Canon propose l’application Selphy Photo Layout pour ses modèles Selphy et l’application Mini Print pour la Zoemini 2. Fujifilm utilise l’application Instax, qui intègre des filtres et des cadres spécifiques au format Instax. Xiaomi, avec sa Portable Photo Printer 1S, passe par une application propre compatible Android et iOS.
La rapidité d’appairage Bluetooth et la stabilité du transfert varient d’un modèle à l’autre. Certains utilisateurs signalent des déconnexions fréquentes sur les modèles d’entrée de gamme, ce qui ralentit le processus d’impression mobile.

Un point souvent négligé : la compatibilité multi-utilisateurs. La Xiaomi Portable Photo Printer 1S permet à plusieurs smartphones de se connecter simultanément, ce qui la rend adaptée à un usage en groupe ou en événement. La plupart des autres modèles n’acceptent qu’un seul appareil à la fois.
Format d’impression photo portable : mini, carré ou 10×15 cm
Le format de sortie conditionne l’usage. Les imprimantes portables couleur pour smartphone se répartissent en trois catégories de taille.
Le format mini (environ carte de crédit) est le plus courant. C’est celui de la Canon Zoemini 2, de la Kodak Step et de la Fujifilm Instax Mini Link 3. Ces tirages se glissent dans un portefeuille ou se collent sur un mur. La résolution reste correcte pour cette surface, mais agrandir une photo mini au-delà de sa taille native dégrade visiblement le rendu.
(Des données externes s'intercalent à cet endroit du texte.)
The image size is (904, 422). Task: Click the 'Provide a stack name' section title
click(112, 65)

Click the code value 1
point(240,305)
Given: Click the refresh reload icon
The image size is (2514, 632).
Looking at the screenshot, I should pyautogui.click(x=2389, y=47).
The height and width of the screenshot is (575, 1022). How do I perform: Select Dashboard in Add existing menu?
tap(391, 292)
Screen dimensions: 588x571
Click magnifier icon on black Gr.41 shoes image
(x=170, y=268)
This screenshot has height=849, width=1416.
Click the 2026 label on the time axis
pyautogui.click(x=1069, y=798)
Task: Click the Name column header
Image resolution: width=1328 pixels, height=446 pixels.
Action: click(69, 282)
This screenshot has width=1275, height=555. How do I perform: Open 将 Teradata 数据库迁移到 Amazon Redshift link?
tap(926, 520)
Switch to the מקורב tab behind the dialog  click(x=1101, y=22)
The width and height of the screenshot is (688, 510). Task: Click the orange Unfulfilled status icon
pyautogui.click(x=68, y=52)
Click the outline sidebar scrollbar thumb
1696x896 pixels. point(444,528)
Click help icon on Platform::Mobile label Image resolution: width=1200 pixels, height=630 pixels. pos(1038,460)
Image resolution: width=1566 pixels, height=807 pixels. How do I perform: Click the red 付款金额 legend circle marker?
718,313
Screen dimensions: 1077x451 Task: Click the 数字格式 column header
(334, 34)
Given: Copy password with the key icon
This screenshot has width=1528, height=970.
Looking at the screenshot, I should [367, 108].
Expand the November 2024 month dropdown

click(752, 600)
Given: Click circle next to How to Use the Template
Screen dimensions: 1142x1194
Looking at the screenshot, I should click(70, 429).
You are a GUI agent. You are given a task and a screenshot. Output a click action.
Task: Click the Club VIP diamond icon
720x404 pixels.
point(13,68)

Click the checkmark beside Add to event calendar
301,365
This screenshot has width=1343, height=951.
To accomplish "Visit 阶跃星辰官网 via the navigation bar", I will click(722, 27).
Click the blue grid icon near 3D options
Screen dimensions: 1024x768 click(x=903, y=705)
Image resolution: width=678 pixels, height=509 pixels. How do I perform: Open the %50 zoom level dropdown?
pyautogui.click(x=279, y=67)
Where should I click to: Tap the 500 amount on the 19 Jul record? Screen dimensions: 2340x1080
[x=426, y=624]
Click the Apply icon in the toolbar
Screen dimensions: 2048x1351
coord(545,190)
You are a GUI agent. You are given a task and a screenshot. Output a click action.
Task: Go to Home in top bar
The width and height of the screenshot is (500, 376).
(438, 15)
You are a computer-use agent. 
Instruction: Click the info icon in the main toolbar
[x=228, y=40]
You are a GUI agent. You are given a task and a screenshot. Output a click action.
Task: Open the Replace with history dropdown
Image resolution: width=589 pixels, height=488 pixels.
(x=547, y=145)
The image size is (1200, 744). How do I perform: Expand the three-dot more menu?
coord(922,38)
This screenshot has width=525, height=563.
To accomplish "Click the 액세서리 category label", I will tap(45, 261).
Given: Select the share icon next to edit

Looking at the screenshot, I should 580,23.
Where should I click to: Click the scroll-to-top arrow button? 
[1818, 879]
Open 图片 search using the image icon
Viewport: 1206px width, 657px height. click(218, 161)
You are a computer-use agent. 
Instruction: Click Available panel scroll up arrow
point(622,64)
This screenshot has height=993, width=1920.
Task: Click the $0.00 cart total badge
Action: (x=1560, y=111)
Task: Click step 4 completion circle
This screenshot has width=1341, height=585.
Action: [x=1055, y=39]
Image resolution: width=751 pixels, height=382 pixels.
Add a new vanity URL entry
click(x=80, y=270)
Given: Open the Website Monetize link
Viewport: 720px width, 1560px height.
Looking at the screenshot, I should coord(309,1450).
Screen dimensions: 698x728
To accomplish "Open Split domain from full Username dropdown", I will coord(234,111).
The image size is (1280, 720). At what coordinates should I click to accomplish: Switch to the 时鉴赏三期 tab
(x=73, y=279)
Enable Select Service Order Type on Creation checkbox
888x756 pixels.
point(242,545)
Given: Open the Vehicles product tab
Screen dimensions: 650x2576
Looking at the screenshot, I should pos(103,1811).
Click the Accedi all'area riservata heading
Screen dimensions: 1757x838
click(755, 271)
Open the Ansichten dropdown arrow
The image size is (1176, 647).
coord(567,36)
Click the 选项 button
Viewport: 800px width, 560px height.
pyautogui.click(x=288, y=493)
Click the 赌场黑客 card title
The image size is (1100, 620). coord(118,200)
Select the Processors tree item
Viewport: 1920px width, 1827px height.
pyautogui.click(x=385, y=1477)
Le format carré, proposé notamment par la Canon Selphy QX20 et la QX10, correspond au format Instagram natif. Les tirages carrés sont légèrement plus grands que les minis et offrent un meilleur confort visuel.
Le format 10×15 cm, disponible sur la Canon Selphy CP1500, est le seul qui se rapproche d’un tirage photo classique. Ce modèle est aussi le moins portable de la sélection : son poids et son encombrement le destinent davantage à un usage sédentaire ou semi-nomade.
Autonomie et poids : les limites physiques d’une imprimante mobile
La Xiaomi Portable Photo Printer 1S pèse environ 180 g, ce qui en fait l’un des modèles les plus légers du marché. La Canon Zoemini 2 se situe dans la même gamme de poids. Les modèles à sublimation thermique comme la Selphy CP1500 sont nettement plus lourds et nécessitent parfois une alimentation secteur.
L’autonomie varie selon la technologie. Les modèles ZINK et Instax impriment généralement une vingtaine de photos par charge. La Canon Zoemini 2 annonce environ 20 tirages par cycle de batterie. Pour un usage intensif (événement, soirée, mariage), prévoir une batterie externe ou un accès au secteur reste prudent.

Le marché des imprimantes portables couleur pour smartphone continue de se segmenter entre modèles ultra-compacts à usage spontané et modèles semi-portables à qualité labo. Le choix se résume à un arbitrage entre qualité de tirage et portabilité réelle. Les consommables restent le facteur de coût le plus déterminant sur la durée, bien davantage que le prix d’achat initial de l’appareil.